:: Text block

OMG that is heartbreaking.
It's all well and good if a structure sinks into fill over time...but that is assuming that the sinking is uniform at the building's entire footprint. If the sinking is uneven, if one corner or section sinks more than another, there will be massive structural trouble....a lot.And combined with the soil/sand recession of that one particular zone, the structural damage has evidently tipped the balance of the building. IMO
A Florida high-rise that collapsed early Thursday was determined to be on unstable land a year ago
The building ..... has been sinking at an alarming rate since the 1990s
USA TODAY
Underneath its foundation is sand and organic fill — over a plateau of porous limestone — brought in from the bay after the mangroves were deforested. The fill sinks naturally, and the subsidence worsens as the water table rises.
https://www.washingtonpost.com/climate-environment/2021/06/25/rising-sea-levels-condo-collapse/
It's all well and good if a structure sinks into fill over time...but that is assuming that the sinking is uniform at the building's entire footprint. If the sinking is uneven, if one corner or section sinks more than another, there will be massive structural trouble....a lot.

::::

Complete the following:
1/ Which materials does the Florida high-rise collapse post name as lying underneath the building's foundation?
2/ Does the Florida high-rise collapse post agree with each statement? Answer yes or no and quote the deciding words. (a) The building has been sinking since the 1990s. (b) The fill under the building was brought in from the ocean. (c) The subsidence lessens as the water table rises.
3/ Can you repeat word for word the part of the Florida high-rise collapse post that opens with the words containing "OMG that is" and closes with "water table rises."?
The next lines are taken from a separate source.

:: Supplied material

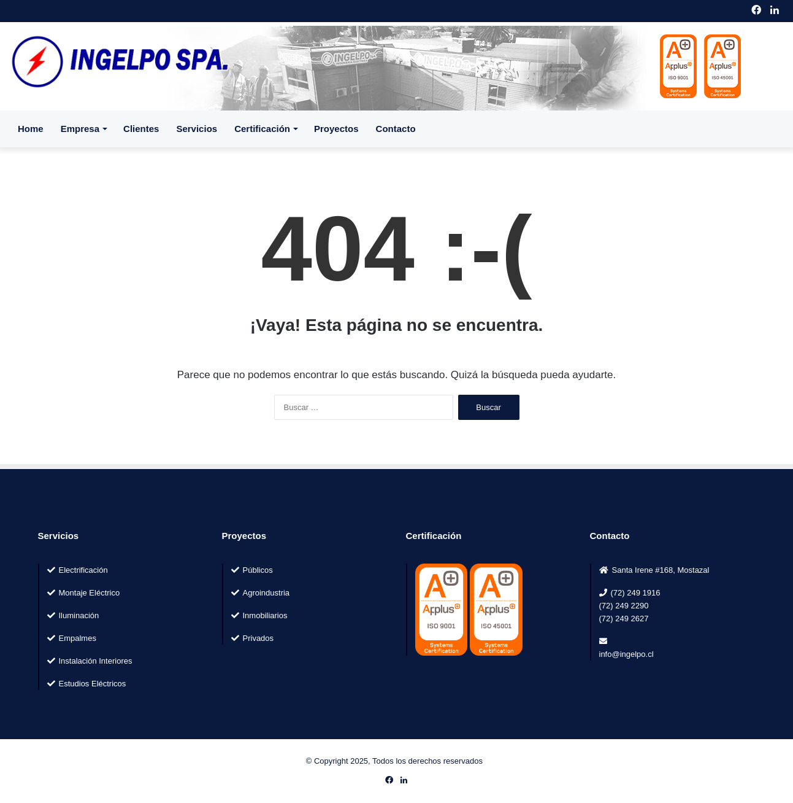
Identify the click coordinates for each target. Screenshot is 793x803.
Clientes (141, 128)
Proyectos (336, 128)
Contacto (396, 128)
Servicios (196, 128)
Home (31, 128)
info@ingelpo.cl (626, 654)
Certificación (262, 128)
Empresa (80, 128)
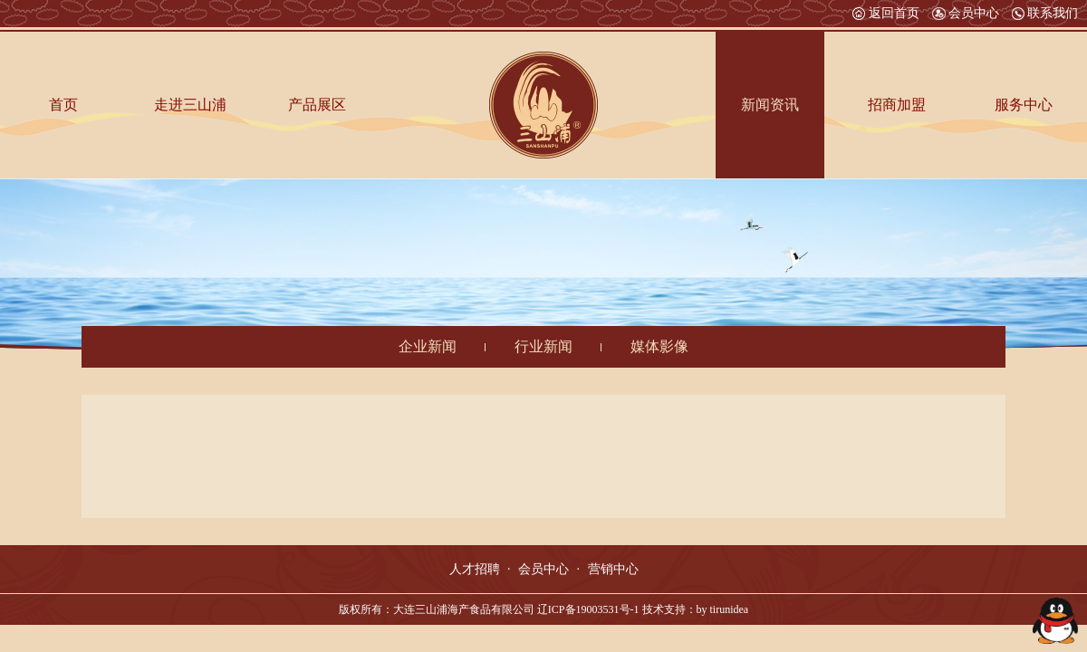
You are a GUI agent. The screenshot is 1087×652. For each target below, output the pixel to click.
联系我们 (1044, 13)
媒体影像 (659, 346)
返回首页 (885, 13)
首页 (63, 104)
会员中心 (965, 13)
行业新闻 (543, 346)
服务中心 (1024, 104)
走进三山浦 (190, 104)
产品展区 (317, 104)
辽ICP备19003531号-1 (588, 609)
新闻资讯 (770, 104)
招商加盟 (897, 104)
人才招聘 (474, 569)
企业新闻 (428, 346)
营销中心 (613, 569)
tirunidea (729, 609)
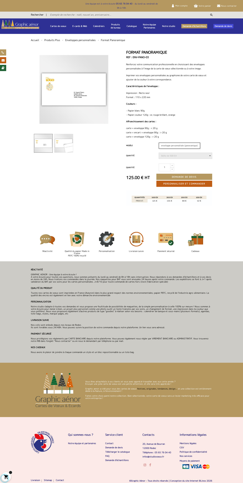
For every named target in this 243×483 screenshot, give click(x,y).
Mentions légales (188, 443)
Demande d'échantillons (117, 460)
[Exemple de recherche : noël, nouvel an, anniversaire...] (113, 15)
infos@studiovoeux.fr (153, 456)
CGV (182, 447)
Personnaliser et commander (184, 183)
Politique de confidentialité (193, 451)
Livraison (35, 480)
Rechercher (37, 14)
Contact (109, 443)
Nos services (186, 456)
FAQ (107, 456)
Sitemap (48, 480)
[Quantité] (164, 167)
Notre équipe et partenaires (82, 443)
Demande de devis (184, 176)
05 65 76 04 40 (124, 3)
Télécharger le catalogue (117, 451)
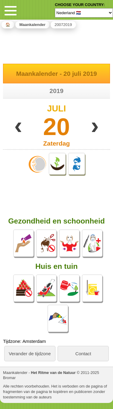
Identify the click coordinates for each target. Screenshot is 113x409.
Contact (83, 353)
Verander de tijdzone (30, 353)
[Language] (84, 12)
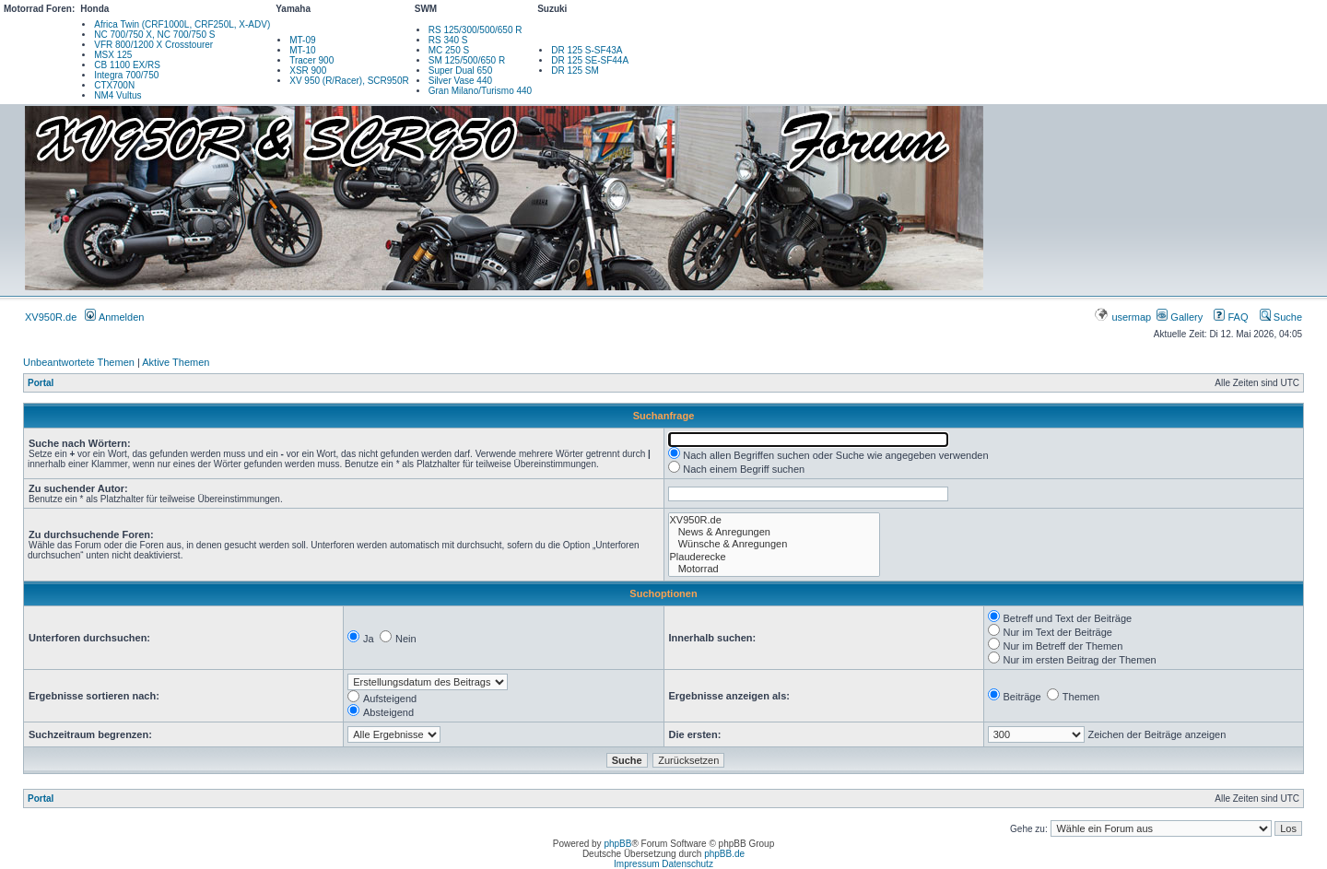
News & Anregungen (774, 532)
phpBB (617, 844)
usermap (1124, 317)
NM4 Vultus (117, 95)
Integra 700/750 (126, 75)
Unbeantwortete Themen (79, 362)
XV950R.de (50, 317)
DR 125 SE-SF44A (589, 60)
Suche (1281, 317)
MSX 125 (113, 55)
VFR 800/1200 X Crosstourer (153, 45)
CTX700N (114, 85)
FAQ (1231, 317)
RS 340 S (448, 40)
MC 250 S (449, 50)
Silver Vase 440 (460, 81)
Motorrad (774, 569)
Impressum (636, 864)
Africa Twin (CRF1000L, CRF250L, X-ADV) (182, 24)
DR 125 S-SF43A (586, 50)
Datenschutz (687, 864)
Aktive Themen (175, 362)
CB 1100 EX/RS (127, 65)
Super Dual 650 (461, 70)
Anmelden (114, 317)
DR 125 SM (575, 70)
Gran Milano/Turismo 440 (480, 91)
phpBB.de (724, 854)
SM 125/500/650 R (467, 60)
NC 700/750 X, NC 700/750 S (154, 34)
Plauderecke (774, 557)
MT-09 (302, 40)
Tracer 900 (311, 60)
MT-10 (302, 50)
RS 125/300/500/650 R (476, 30)
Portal (40, 383)
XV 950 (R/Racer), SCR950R (349, 81)
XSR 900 (307, 70)
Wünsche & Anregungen (774, 544)
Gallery (1180, 317)
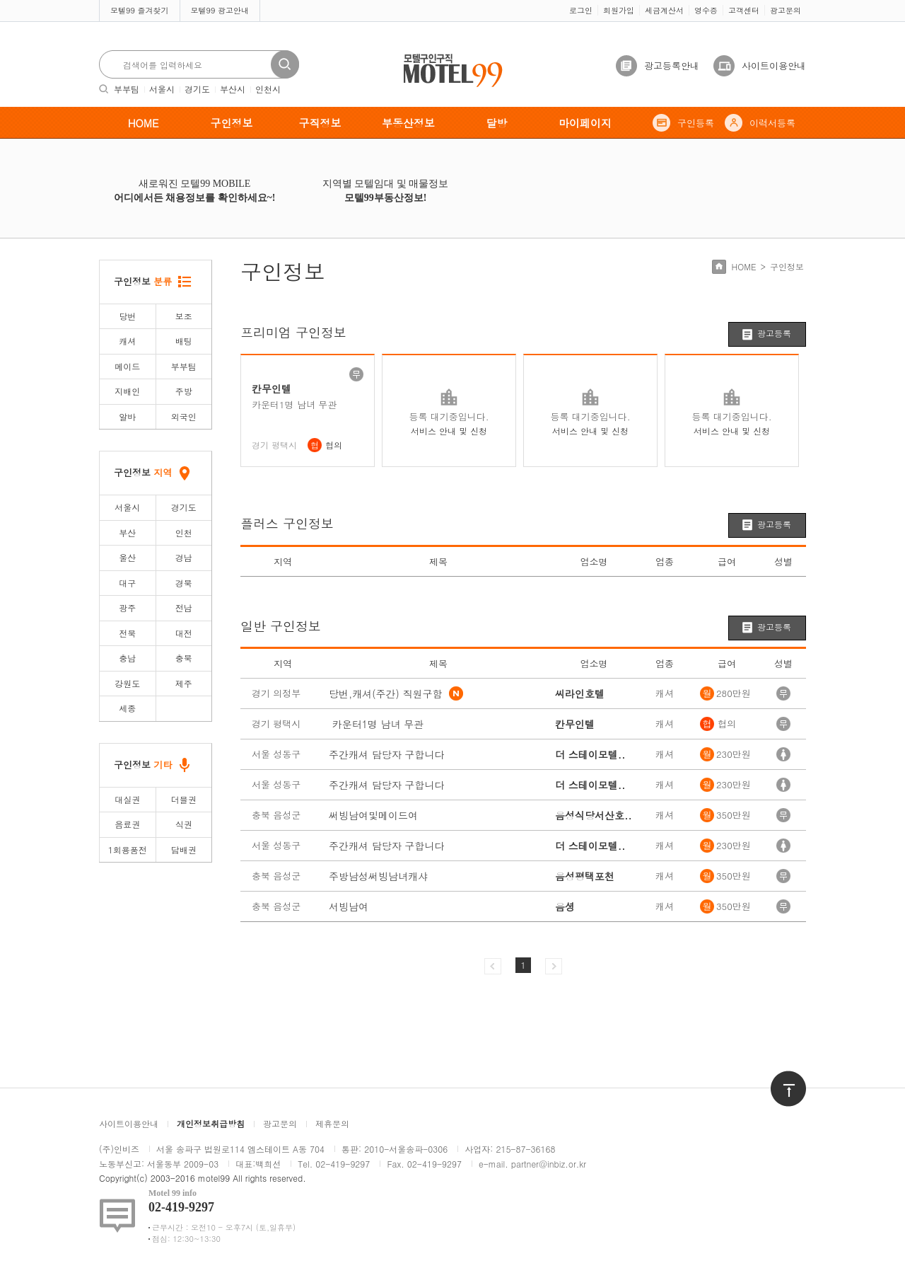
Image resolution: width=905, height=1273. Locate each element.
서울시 (162, 89)
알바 (127, 416)
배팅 (183, 341)
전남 (183, 607)
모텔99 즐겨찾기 (139, 10)
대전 (183, 633)
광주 (127, 607)
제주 (183, 683)
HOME (143, 122)
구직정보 (320, 122)
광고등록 (774, 333)
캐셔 (127, 341)
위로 (779, 1077)
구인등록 (695, 122)
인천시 (268, 89)
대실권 (127, 799)
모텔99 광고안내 (220, 10)
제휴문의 (332, 1123)
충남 (127, 658)
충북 (183, 658)
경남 (183, 557)
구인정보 (232, 122)
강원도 (127, 683)
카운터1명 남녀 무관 (294, 404)
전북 (127, 633)
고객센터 (743, 10)
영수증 (706, 10)
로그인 (580, 10)
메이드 (127, 366)
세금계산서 (664, 10)
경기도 (197, 89)
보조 (183, 316)
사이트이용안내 (774, 65)
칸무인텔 (271, 388)
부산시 (232, 89)
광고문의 (785, 10)
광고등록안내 (671, 65)
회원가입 (618, 10)
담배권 (184, 849)
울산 (127, 557)
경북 (183, 583)
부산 (127, 532)
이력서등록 (772, 122)
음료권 (127, 824)
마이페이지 (585, 122)
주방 (183, 391)
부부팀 (126, 89)
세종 (127, 708)
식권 (183, 824)
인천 (183, 532)
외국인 (184, 416)
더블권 (184, 799)
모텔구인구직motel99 (443, 55)
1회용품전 (127, 849)
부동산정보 (408, 122)
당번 (127, 316)
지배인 (127, 391)
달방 (497, 122)
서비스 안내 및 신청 (449, 431)
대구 (127, 583)
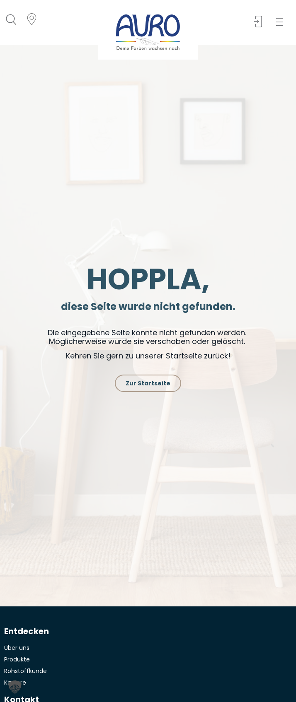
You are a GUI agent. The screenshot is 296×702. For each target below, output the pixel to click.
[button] (282, 22)
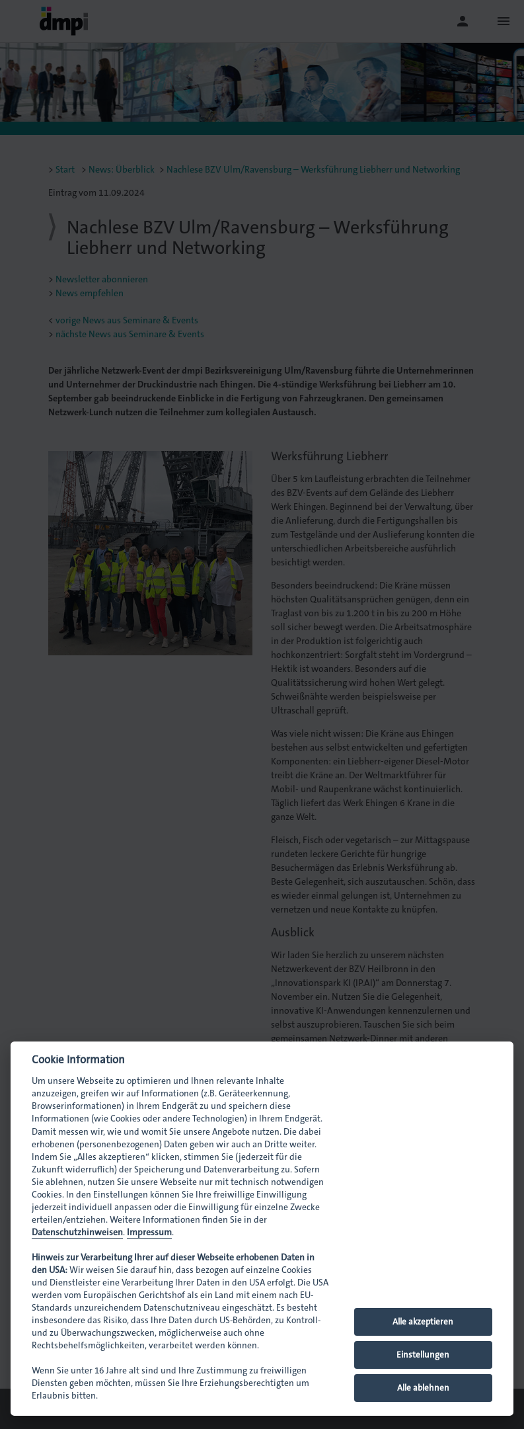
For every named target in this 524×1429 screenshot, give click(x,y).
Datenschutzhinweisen (77, 1232)
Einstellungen (422, 1354)
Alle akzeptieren (423, 1321)
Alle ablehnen (423, 1387)
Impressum (149, 1232)
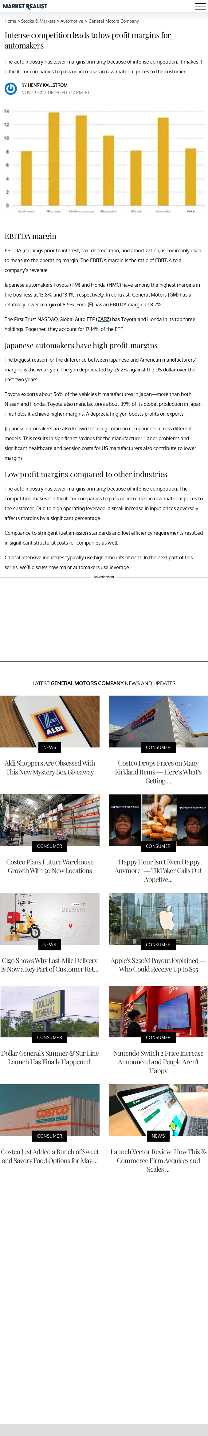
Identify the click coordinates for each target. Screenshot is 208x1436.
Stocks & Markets (38, 21)
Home (10, 21)
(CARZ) (103, 319)
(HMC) (114, 285)
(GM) (173, 295)
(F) (90, 304)
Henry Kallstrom (47, 85)
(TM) (75, 285)
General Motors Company (113, 21)
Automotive (72, 21)
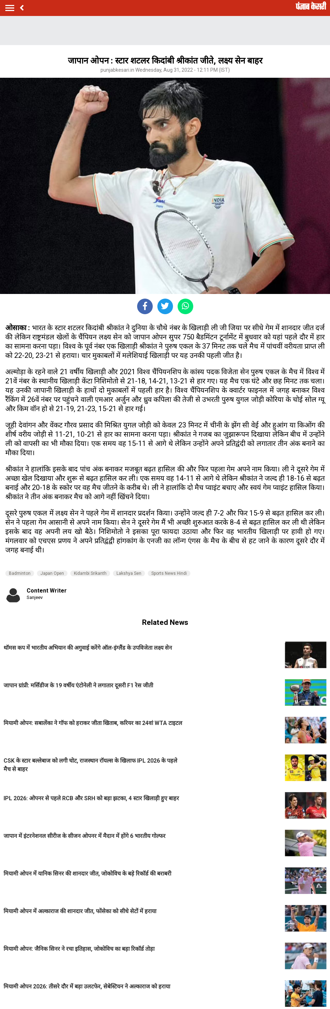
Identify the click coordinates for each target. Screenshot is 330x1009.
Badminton (20, 573)
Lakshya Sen (129, 573)
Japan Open (52, 573)
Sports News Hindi (169, 573)
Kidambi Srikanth (90, 573)
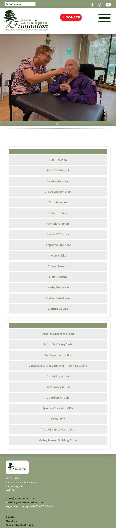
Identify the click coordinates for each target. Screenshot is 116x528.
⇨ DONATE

::::

Solutions:
1/ Sand, organic fill, and porous limestone.

2/
(a) Yes: "has been sinking at an alarming rate since the 1990s"
(b) No: "brought in from the bay after the mangroves were deforested"
(c) No: "the subsidence worsens as the water table rises"

3/
OMG that is heartbreaking.
It's all well and good if a structure sinks into fill over time...but that is assuming that the sinking is uniform at the building's entire footprint. If the sinking is uneven, if one corner or section sinks more than another, there will be massive structural trouble....a lot.And combined with the soil/sand recession of that one particular zone, the structural damage has evidently tipped the balance of the building. IMO
A Florida high-rise that collapsed early Thursday was determined to be on unstable land a year ago
The building ..... has been sinking at an alarming rate since the 1990s
USA TODAY
Underneath its foundation is sand and organic fill — over a plateau of porous limestone — brought in from the bay after the mangroves were deforested. The fill sinks naturally, and the subsidence worsens as the water table rises.